Blending Optimization

·2638 words·13 mins
Author
Armando Maldonado, PhD

Blending Optimization
#

Given a set of ingredients with their own costs and nutritional characteristics, how do we obtain the lowest cost mixture that meets our nutritional requirements in 100 grams of the mixture? The original form of this problem is found in PuLP, a Linear Programming framework written in Python. This post is not focused on how to use PuLP; it focuses more on elaborating the problem and obtaining a solution that is robust to real-world conditions.

I also extend this problem by doing a sensitivity analysis by using Monte Carlo simulation techniques. I first show the original solution, then my extended solution, and lastly, discuss other types of techniques we can use to determine which information is most critical for a low-cost solution. In addition to the end result, I showcase some standard ways to program simulations; making it trivial to obtain a multitude of insights.

# import some standard libraries
from pprint import pprint
from pulp import LpProblem, LpMinimize, LpVariable, LpStatus, value, LpInteger, lpSum
import numpy as np

# hide all warnings
import warnings
warnings.filterwarnings('ignore')

Original Problem
#

Here we have six potential ingredients and four nutritional constraints. The unit for cost is dollars ($) per gram. The nutritional values are in grams of that attribute per gram of ingredient. Our fifth constraint is that the total percentage of the ingredients equals 100%. The problem is almost verbatim the original example, with slight adjustments for readability.

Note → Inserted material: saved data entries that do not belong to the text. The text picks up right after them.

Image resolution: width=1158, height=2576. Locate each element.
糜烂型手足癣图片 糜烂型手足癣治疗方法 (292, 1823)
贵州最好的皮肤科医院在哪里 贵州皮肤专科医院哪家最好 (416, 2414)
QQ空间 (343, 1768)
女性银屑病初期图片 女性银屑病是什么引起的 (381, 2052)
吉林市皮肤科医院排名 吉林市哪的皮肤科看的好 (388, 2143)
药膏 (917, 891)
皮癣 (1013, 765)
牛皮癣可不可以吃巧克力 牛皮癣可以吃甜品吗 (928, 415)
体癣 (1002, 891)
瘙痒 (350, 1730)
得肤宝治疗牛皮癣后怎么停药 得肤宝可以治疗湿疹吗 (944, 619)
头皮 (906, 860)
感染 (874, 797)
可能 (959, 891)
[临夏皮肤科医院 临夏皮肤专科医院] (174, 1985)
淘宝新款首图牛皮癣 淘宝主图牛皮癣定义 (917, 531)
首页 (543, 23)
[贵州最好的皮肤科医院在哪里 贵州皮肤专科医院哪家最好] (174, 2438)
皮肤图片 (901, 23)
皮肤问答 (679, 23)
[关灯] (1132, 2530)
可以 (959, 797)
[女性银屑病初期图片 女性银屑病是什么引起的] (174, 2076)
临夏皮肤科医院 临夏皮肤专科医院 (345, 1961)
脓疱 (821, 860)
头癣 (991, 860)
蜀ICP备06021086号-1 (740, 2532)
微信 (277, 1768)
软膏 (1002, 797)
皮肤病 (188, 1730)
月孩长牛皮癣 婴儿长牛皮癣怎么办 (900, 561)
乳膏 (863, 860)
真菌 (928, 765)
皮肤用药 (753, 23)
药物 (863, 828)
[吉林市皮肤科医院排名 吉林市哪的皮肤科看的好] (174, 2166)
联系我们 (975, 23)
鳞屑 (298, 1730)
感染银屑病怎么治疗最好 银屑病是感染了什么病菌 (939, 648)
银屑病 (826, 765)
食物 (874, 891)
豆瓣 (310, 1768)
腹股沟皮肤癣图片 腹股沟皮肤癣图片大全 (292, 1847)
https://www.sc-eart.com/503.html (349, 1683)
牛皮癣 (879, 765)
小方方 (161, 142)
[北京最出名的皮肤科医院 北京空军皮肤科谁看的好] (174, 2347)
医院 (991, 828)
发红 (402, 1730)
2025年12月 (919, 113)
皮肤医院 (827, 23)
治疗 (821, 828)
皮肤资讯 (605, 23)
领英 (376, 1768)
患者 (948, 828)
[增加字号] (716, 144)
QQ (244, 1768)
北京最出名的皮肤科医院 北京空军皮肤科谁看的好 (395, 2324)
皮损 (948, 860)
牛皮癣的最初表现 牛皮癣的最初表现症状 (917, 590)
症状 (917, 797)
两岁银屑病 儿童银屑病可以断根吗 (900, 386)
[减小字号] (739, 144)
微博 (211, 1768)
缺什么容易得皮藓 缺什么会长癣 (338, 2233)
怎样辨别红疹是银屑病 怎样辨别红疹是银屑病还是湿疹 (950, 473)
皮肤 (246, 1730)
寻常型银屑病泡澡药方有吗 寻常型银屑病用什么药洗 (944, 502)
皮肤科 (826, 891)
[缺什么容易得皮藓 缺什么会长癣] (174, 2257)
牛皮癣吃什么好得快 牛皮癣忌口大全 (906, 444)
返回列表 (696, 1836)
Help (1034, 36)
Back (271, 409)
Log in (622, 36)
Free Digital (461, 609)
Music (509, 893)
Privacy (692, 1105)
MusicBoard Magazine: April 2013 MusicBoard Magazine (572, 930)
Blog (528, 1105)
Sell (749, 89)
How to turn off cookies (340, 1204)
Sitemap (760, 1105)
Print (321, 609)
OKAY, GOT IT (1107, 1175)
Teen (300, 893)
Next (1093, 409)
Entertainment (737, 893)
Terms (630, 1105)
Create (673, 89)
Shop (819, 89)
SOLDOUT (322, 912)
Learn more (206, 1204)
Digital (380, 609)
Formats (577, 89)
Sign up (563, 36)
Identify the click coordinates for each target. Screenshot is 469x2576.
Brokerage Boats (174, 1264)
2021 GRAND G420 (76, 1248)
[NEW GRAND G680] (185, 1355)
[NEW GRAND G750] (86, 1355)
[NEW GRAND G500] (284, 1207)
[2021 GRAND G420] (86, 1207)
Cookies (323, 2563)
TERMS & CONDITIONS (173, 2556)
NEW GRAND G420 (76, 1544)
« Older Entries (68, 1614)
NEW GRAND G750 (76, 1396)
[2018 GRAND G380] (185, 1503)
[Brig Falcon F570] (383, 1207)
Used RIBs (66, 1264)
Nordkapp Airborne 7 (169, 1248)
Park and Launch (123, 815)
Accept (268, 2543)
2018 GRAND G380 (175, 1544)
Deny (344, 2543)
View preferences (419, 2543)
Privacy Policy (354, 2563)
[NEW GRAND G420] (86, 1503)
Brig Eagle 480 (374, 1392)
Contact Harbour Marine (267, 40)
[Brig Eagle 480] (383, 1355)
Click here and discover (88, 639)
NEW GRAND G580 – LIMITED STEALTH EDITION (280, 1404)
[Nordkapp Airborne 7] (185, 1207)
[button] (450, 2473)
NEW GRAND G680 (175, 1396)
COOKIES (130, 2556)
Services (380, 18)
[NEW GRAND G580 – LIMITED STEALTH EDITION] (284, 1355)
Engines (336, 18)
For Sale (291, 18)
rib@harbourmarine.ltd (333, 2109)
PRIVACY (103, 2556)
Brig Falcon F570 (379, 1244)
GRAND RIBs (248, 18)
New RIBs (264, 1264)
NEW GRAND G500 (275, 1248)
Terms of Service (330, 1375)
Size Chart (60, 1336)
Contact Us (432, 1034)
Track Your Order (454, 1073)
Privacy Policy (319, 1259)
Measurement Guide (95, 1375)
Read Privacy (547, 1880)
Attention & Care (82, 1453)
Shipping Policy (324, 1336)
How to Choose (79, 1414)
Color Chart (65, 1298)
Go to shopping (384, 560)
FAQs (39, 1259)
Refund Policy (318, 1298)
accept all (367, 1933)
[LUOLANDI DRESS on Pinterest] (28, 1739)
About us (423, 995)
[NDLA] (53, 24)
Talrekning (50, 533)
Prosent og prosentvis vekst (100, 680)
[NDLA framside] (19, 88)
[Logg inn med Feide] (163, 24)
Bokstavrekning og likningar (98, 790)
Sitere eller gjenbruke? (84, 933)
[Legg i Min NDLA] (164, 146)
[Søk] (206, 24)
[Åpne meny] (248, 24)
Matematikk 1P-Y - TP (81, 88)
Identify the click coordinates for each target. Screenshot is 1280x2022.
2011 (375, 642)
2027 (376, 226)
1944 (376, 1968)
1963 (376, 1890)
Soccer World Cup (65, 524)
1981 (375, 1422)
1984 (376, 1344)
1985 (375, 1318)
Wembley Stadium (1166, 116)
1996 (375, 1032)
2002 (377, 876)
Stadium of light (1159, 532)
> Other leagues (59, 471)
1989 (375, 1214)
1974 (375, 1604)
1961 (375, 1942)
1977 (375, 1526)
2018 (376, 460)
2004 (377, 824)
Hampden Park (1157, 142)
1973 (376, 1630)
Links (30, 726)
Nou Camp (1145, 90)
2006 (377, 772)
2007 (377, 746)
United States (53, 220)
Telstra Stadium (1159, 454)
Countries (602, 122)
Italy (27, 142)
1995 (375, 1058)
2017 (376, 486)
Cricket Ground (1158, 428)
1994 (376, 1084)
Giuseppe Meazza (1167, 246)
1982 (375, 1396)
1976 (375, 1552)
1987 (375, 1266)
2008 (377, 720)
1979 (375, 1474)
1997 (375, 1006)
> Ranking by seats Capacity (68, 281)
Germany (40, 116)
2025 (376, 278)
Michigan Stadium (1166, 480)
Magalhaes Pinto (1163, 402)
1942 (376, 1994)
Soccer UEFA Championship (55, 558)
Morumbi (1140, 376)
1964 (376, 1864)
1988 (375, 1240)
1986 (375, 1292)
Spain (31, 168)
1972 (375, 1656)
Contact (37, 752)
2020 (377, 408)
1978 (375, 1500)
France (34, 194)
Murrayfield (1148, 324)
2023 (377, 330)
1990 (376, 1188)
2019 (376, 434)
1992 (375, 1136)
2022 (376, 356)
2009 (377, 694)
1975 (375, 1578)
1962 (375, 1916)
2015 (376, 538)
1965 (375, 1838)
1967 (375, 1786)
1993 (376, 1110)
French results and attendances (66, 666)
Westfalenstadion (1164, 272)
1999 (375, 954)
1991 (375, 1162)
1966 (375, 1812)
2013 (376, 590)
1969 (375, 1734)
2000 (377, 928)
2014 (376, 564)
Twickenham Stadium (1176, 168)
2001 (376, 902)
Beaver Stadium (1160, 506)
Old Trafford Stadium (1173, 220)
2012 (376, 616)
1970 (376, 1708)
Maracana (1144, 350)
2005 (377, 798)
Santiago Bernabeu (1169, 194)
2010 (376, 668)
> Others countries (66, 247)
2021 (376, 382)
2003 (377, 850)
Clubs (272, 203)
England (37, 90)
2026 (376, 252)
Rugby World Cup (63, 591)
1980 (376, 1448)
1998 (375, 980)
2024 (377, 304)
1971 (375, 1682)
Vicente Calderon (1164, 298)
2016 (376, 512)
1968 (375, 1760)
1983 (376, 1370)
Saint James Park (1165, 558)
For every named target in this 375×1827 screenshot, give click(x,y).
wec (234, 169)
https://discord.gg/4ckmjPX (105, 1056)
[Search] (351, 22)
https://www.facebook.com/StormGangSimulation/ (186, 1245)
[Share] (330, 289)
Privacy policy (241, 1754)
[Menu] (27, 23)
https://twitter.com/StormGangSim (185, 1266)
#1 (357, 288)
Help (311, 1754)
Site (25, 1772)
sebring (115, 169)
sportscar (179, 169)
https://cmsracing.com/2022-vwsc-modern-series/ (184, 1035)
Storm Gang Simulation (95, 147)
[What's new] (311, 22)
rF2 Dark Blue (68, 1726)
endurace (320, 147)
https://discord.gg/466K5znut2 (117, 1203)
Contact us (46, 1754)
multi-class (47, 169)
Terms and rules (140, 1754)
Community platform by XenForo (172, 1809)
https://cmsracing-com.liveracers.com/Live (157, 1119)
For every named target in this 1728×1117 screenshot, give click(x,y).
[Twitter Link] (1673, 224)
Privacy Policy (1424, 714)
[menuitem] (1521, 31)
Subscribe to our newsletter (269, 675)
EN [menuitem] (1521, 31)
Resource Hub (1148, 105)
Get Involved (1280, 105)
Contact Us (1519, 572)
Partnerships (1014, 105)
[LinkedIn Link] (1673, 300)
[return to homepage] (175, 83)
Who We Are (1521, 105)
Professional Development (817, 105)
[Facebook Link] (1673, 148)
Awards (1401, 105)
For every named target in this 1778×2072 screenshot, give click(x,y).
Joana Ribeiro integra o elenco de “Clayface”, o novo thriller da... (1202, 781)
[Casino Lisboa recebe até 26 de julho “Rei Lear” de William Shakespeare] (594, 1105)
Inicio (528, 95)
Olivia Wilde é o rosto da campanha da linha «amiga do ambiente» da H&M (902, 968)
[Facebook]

# create the problem object
problem = LpProblem("blending problem", LpMinimize)

# create dictionaries of all the ingredients, their pricepergram, and nutrition
ingredients = ["CHICKEN", "BEEF", "MUTTON", "RICE", "WHEAT", "GEL"]

# price
pricepergram =   { "CHICKEN": 0.013, "BEEF": 0.009, "MUTTON": 0.010, "RICE": 0.002, "WHEAT": 0.005, "GEL": 0.001 }

proteinPercent = { "CHICKEN": 0.100, "BEEF": 0.200, "MUTTON": 0.150, "RICE": 0.000, "WHEAT": 0.040, "GEL": 0.000, }
fatPercent =     { "CHICKEN": 0.080, "BEEF": 0.100, "MUTTON": 0.110, "RICE": 0.010, "WHEAT": 0.010, "GEL": 0.000, }
fibrePercent =   { "CHICKEN": 0.001, "BEEF": 0.005, "MUTTON": 0.003, "RICE": 0.100, "WHEAT": 0.150, "GEL": 0.000, }
saltPercent =    { "CHICKEN": 0.002, "BEEF": 0.005, "MUTTON": 0.007, "RICE": 0.002, "WHEAT": 0.008, "GEL": 0.000, }

# create the variables
ingredient_vars = LpVariable.dicts("Ingr", ingredients, 0)

# Our objective function
problem+=(
    lpSum([pricepergram[ing]*ingredient_vars[ing] for ing in ingredients]), 
    "Total Cost of ingredients per can"
    )

# The five constraints are added to 'prob'
problem+= (lpSum([ingredient_vars[ing] for ing in ingredients]) == 100, "PercentagesSum")
problem+= (
    lpSum([proteinPercent[ing] * ingredient_vars[ing] for ing in ingredients]) >= 8.0,
    "ProteinRequirement",
)
problem+= (
    lpSum([fatPercent[ing] * ingredient_vars[ing] for ing in ingredients]) >= 6.0,
    "FatRequirement",
)
problem+= (
    lpSum([fibrePercent[ing] * ingredient_vars[ing] for ing in ingredients]) <= 2.0,
    "FibreRequirement",
)
problem+= (
    lpSum([saltPercent[ing] * ingredient_vars[ing] for ing in ingredients]) <= 0.4,
    "SaltRequirement",
)



# solve the problem
problem.solve()

assert problem.status == 1, "Optimal solution not found"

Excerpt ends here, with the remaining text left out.